── THE RECORDS ──

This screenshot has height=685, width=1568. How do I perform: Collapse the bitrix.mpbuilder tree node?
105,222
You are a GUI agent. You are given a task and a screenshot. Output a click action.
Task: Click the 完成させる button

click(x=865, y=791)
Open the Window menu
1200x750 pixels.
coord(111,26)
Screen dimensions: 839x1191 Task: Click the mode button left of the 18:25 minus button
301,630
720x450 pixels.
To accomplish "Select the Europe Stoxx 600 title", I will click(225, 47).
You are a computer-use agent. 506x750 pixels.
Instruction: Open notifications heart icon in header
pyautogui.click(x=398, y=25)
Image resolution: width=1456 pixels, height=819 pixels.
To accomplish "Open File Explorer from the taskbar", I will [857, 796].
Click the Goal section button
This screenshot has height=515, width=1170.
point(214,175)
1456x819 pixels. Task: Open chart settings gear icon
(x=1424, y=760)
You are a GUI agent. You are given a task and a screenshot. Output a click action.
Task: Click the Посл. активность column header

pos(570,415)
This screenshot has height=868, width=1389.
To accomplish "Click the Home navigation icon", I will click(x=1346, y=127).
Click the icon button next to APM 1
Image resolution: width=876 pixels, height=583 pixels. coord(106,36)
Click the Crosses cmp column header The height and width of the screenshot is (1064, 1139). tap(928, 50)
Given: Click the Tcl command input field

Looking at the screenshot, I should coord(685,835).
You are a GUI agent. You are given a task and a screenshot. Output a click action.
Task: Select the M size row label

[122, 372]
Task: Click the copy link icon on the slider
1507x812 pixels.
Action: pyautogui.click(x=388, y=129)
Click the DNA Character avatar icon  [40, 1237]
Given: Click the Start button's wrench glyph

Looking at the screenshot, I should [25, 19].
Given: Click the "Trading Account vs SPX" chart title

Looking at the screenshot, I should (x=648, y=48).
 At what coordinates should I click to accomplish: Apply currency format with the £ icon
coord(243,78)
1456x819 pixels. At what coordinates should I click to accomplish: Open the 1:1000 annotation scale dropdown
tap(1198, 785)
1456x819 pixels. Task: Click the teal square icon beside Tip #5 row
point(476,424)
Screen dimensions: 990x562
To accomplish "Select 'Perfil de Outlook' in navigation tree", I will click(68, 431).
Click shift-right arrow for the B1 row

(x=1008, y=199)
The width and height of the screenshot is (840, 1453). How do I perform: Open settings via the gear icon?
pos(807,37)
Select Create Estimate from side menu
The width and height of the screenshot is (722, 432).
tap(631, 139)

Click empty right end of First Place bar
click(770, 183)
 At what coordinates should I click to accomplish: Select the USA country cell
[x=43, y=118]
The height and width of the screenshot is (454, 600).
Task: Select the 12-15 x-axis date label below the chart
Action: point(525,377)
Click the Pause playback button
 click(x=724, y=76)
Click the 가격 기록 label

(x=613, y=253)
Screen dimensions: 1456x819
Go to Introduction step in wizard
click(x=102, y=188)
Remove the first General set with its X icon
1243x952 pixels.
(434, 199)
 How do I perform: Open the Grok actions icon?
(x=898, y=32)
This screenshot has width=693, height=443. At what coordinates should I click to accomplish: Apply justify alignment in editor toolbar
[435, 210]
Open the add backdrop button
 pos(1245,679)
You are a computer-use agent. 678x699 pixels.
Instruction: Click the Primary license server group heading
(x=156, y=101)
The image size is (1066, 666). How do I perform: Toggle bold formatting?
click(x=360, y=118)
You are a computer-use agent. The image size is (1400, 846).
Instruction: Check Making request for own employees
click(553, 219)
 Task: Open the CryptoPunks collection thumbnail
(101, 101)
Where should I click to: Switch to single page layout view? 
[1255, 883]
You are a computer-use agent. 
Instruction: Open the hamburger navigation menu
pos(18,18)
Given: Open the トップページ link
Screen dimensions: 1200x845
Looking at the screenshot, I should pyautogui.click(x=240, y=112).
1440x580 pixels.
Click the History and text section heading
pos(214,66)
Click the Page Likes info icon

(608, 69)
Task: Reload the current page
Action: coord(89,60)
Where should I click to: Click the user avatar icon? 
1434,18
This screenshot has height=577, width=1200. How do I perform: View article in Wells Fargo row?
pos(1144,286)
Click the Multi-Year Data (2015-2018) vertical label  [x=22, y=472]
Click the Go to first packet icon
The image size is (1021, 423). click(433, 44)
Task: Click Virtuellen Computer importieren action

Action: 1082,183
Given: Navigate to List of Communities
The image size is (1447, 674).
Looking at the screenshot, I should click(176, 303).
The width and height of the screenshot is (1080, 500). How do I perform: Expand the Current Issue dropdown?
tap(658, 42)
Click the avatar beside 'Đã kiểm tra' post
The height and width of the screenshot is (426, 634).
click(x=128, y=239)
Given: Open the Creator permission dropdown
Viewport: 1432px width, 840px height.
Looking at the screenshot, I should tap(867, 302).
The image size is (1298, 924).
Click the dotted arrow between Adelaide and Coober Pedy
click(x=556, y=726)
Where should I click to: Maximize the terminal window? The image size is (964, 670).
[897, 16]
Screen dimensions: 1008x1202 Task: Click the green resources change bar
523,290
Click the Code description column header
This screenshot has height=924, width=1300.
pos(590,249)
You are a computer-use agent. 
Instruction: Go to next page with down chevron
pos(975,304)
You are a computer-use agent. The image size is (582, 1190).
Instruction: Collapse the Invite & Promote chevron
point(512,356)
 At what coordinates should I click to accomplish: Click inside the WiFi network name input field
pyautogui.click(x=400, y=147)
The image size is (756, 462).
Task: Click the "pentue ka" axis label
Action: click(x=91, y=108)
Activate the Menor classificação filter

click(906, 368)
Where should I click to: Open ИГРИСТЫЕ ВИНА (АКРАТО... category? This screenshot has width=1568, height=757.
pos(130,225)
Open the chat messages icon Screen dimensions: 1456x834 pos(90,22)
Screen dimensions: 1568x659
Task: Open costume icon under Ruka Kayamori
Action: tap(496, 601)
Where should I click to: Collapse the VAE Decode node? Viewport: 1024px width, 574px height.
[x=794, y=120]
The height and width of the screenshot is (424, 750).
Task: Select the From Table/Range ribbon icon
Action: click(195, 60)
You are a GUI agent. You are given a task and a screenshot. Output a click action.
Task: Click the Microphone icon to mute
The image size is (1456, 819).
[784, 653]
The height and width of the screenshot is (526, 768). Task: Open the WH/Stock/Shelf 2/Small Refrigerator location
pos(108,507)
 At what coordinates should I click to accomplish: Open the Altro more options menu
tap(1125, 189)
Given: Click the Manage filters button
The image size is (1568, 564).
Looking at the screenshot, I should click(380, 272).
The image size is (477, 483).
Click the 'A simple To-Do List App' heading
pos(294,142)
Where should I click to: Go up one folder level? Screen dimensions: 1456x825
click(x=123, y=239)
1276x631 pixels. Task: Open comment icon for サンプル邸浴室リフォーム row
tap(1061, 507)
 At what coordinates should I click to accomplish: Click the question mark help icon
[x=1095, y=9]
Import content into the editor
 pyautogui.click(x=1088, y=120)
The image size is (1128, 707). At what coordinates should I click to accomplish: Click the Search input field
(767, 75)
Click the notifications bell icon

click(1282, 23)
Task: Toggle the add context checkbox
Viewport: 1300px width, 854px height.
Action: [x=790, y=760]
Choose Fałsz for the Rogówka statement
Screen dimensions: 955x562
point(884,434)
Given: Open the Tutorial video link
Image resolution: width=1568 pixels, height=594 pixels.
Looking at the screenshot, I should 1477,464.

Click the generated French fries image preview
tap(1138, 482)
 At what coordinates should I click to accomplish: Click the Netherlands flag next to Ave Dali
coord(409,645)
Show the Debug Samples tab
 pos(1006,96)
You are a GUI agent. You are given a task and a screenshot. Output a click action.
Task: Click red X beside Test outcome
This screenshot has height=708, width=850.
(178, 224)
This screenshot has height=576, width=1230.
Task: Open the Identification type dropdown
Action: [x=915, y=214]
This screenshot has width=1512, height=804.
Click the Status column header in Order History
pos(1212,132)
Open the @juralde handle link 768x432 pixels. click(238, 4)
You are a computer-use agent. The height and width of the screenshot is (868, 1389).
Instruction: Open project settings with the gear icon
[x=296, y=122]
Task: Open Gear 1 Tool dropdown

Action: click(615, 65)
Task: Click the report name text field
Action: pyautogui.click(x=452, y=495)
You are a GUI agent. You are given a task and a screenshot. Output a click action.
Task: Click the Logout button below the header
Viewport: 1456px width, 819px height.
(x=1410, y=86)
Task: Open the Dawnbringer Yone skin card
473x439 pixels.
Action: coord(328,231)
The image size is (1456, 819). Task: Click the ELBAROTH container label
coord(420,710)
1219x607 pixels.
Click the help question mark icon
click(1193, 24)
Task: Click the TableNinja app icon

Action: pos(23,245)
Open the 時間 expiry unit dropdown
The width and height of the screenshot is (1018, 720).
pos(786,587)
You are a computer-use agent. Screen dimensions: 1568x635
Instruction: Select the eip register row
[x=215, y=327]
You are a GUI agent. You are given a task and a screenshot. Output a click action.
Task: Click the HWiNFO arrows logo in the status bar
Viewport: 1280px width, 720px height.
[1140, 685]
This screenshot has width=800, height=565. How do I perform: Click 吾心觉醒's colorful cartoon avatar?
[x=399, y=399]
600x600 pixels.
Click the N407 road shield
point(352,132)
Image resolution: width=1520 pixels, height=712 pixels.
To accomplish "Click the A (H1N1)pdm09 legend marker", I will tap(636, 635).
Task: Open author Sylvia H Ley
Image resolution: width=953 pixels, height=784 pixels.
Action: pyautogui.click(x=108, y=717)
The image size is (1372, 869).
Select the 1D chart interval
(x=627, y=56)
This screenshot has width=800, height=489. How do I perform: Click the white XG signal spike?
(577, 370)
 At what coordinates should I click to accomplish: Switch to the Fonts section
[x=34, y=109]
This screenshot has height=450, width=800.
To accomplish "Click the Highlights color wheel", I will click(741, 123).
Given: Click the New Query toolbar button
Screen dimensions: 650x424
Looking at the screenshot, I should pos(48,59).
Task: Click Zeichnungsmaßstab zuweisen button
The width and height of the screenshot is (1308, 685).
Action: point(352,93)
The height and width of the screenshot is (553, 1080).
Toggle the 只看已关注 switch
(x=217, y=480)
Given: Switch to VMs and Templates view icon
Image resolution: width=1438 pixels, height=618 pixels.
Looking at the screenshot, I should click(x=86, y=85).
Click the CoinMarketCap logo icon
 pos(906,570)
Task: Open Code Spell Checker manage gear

───

→ **SHORT EXERCISE**
Reproduce the material between the lines holding "At what coordinates should I click to accomplish: Open the Altro" and "pyautogui.click(x=1088, y=120)", inclusive, swapping "Manage filters" for "Reset filters" and leaving everything else untouched.

→ **SOLUTION TO THIS PROBLEM**
 At what coordinates should I click to accomplish: Open the Altro more options menu
tap(1125, 189)
Given: Click the Reset filters button
The image size is (1568, 564).
Looking at the screenshot, I should click(380, 272).
The image size is (477, 483).
Click the 'A simple To-Do List App' heading
pos(294,142)
Where should I click to: Go up one folder level? Screen dimensions: 1456x825
click(x=123, y=239)
1276x631 pixels. Task: Open comment icon for サンプル邸浴室リフォーム row
tap(1061, 507)
 At what coordinates should I click to accomplish: Click the question mark help icon
[x=1095, y=9]
Import content into the editor
 pyautogui.click(x=1088, y=120)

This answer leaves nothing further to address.